If a YouTube video contains copyrighted material, the copyright owner has several choices about what to do about it, such as just allowing it, demonetization, or taking the revenue from the video.

They also have the option to just issue a copyright strike.

A copyright strike is the most drastic of all the options: Not only will the video be completely removed from YouTube, but the channel will be permanently issued a strike, for its entirety of existence. What makes this very draconian is that if a channel gets three copyright strikes, the entire channel will be automatically deleted.

Obviously this system exists to remove channels that do nothing but distribute copyrighted material.

The main problem with this is that the system does not take anything else into account about the channel.

A YouTube creator could literally produce and publish thousands videos over the span of 10 years, get a copyright strike on one video, get another strike on another video 4 years later, and then get a third strike on a third video 5 years from that, and suddenly there is no channel. Even though the channel may have published three thousand videos that have no copyright issues of any kind, and it's all original content, if merely three videos out of those three thousand get a strike, the entire channel, including the three thousand videos, gets deleted.

And, to reiterate, it doesn't matter how far apart in time the copyright strikes are. It's not like the channels has to get three strikes in three days in order to get removed. It can be three strikes in the span of ten years, and it makes no difference.

Which makes absolutely no sense. It should be clear to anybody that if a channel has uploaded thousands of videos over the span of a decade, none of which have any copyright issues, except for three of them, which were published years apart, then it's quite clear that this is not some kind of wannabe pirate who is trying to distribute copyrighted material. It's quite likely that the copyright infringements were mistakes or small carelessness. It's quite clear that all of the thousands of videos shouldn't be removed just because three of them received copyright strikes.

Obviously it should be that those particular videos should be removed, not the entire channel.

Also, note that even when a particular video gets a copyright strike, the contents of the video don't matter. Even if it's a 30-minute video with a 30-second segment containing the infringing material, everything else being original work by the author, the entire video is struck.

It would be different if the channel had like 5 videos in total, 3 of them getting a copyright strike (especially if the strikes are issued within days or a few weeks), and those videos would contain nothing but copyrighted material (eg. entire music videos).
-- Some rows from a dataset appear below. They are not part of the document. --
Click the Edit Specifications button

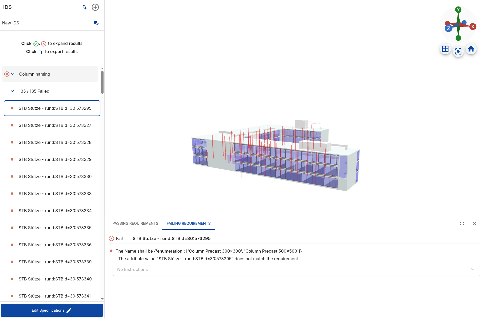(x=52, y=310)
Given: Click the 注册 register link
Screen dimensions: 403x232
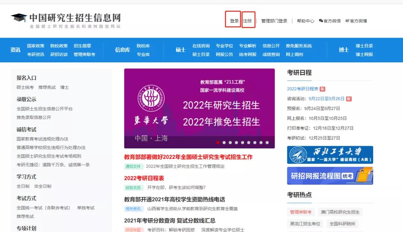Looking at the screenshot, I should [247, 21].
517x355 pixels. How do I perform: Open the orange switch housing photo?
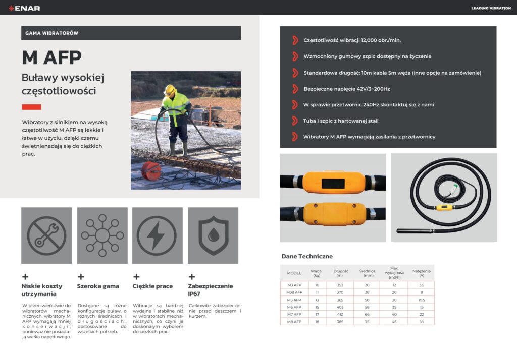point(333,198)
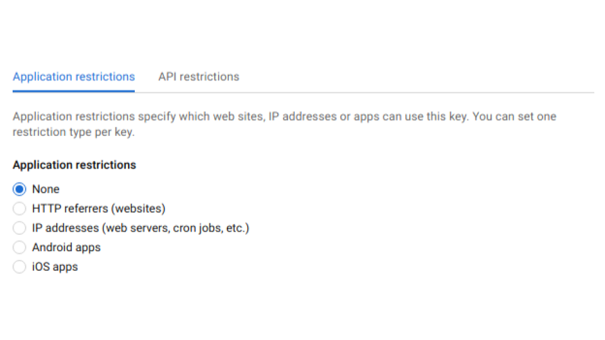Choose the HTTP referrers (websites) radio button
The height and width of the screenshot is (340, 605).
tap(20, 208)
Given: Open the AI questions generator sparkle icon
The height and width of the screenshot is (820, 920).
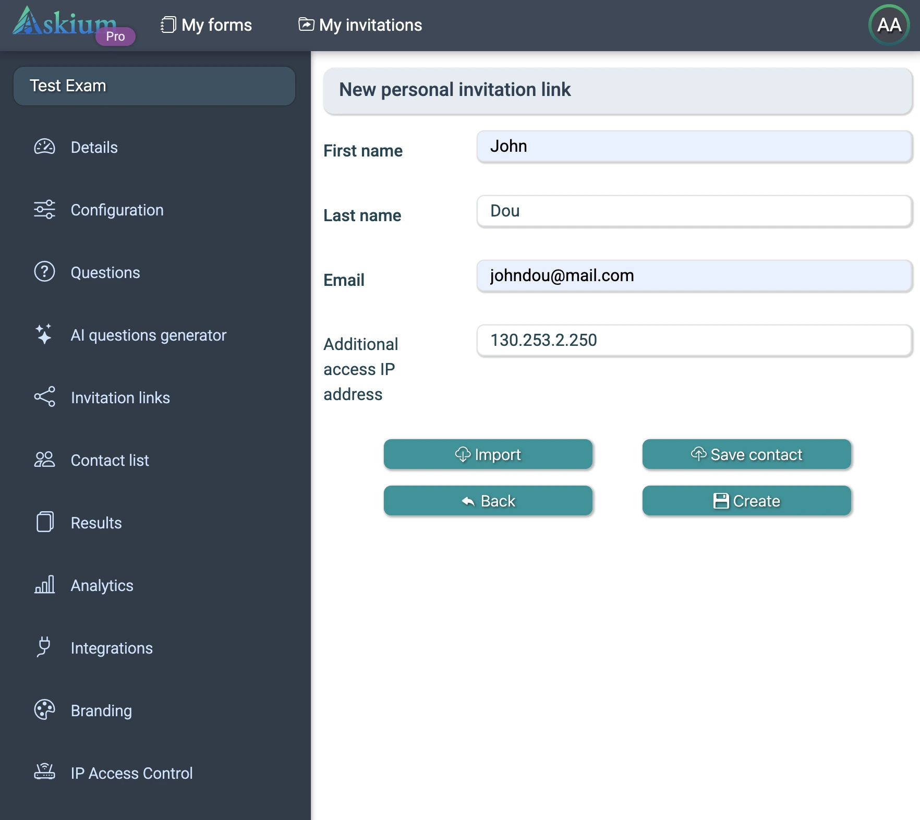Looking at the screenshot, I should click(44, 334).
Then it would make more sense to just delete the channel, as it seems to do pretty much nothing but to distribute copyrighted material.

The copyright strike system in YouTube is in dire need of reform. The rest of the content of the channel should count towards whether the entire channel is removed (instead of just the infringing videos). Perhaps something like if less than 10% of the videos in the channel are infringing, then the channel doesn't get deleted, or something along those lines.